Favorites

Collection
of links
from around
the web

Sometimes
my own
links

Receive new
favorites
via RSS

Collection of links from around the web.
Sometimes my own links.

Baba is Eval↩︎ 05 Jul 2025 (Lennart Finke, July 2025)

Brilliant! He had the idea to use Baba is You as an LLM benchmark similar to ARC-AGI. He reversed engineered the game code and made an MCP server to expose the game state. I'm gonna play with it!

AGI Is Not Multimodal↩︎ 08 Jun 2025 (Benjamin A. Spiegel, June 2025)

Great article. A more rational take on AGI and multimodality compared to the previous link.

The library came alive↩︎ 06 Jun 2025 (Togelius, June 2025)

Are LLMs going to be enough, or are embodiment and agency necessary? A poetic view.

Lily58 and Lotus58 keyboard layouts↩︎ 08 May 2025 (diegobit, May 2025)

I'm enjoying this couple of split keyboards. The link points to the repo with my custom layouts to be used on the Vial app and some explanation of my choices.

How I use LLMs↩︎ 30 Mar 2025 (Andrej Karpathy, Feb 2025)

If you are not conviced, or you don't understand LLMs, ChatGPT etc, please watch this video. Karpathy has an exceptional ability to explain complex topics in simple non trivial ways. He recently started a series targeted at a general audience that explains all the fundamental building blocks and provides the correct mental models to understand ChatGPT, how it works and how it's trained.

The Only Unbreakable Law↩︎ 01 Mar 2025 (Casey Muratori, Mar 2022)

A hierarchy that creates information silos between teams prevents them from sharing information effectively, forcing each to work around the lack of communication. This constrains the space of possible software designs to those that mirror the organizational structure. When the structure naturally reflects the problem domain, great. But when it doesn't, we're ruling out the best architecture from the start. This video illustrates that perfectly, explaining it through the lens of Conway's Law, with plenty of examples.

On the measure of Intelligence↩︎ 27 Feb 2025 (François Chollet, Nov 2019)

Fundamental paper for AI research.
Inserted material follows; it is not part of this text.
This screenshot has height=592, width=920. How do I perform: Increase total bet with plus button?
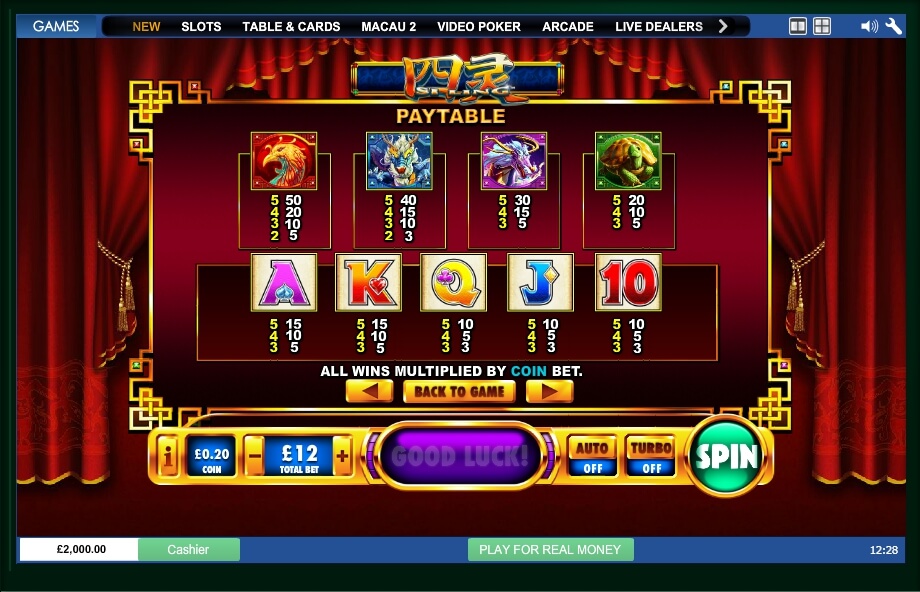coord(342,456)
Chollet tries to find a definition of intelligence that is not naive, not something that shifts every time there is a new model that beats humans at some narrow task (like chess, at go, or that writes like humans). He aims for a definition that lets us discuss AGI in a practical way, not the holy grail that solves all the problems on earth, but a concrete goal we can actually work toward. Brutally summarized: For Chollet, intelligence is the ability to generalize quickly beyond what is known; in his words: "skill-acquisition efficiency".

Neural network training makes beautiful fractals↩︎ 26 Dec 2024 (Jascha Sohl-Dickstein, Feb 2024)

Really fascinating to see fractals here. What makes it so is that this is a real phenomenon, like visualizations that dive deeper and deeper into the world of small-scale physics, not just a mathematical object. It reminds me of the beautiful ending of Fez.

The Fibonacci Matrix↩︎ 30 Nov 2024 (Ian Henry, Jul 2023)

I love visualization that give a new intuition about something that is hard, solely with algebra, and I love clever algorithmic optimizations. This article has both. This article will also make you wonder why you never new about the clever ways to compute it and why you had to write the Fibonacci sequence in countless unoptimized ways in University.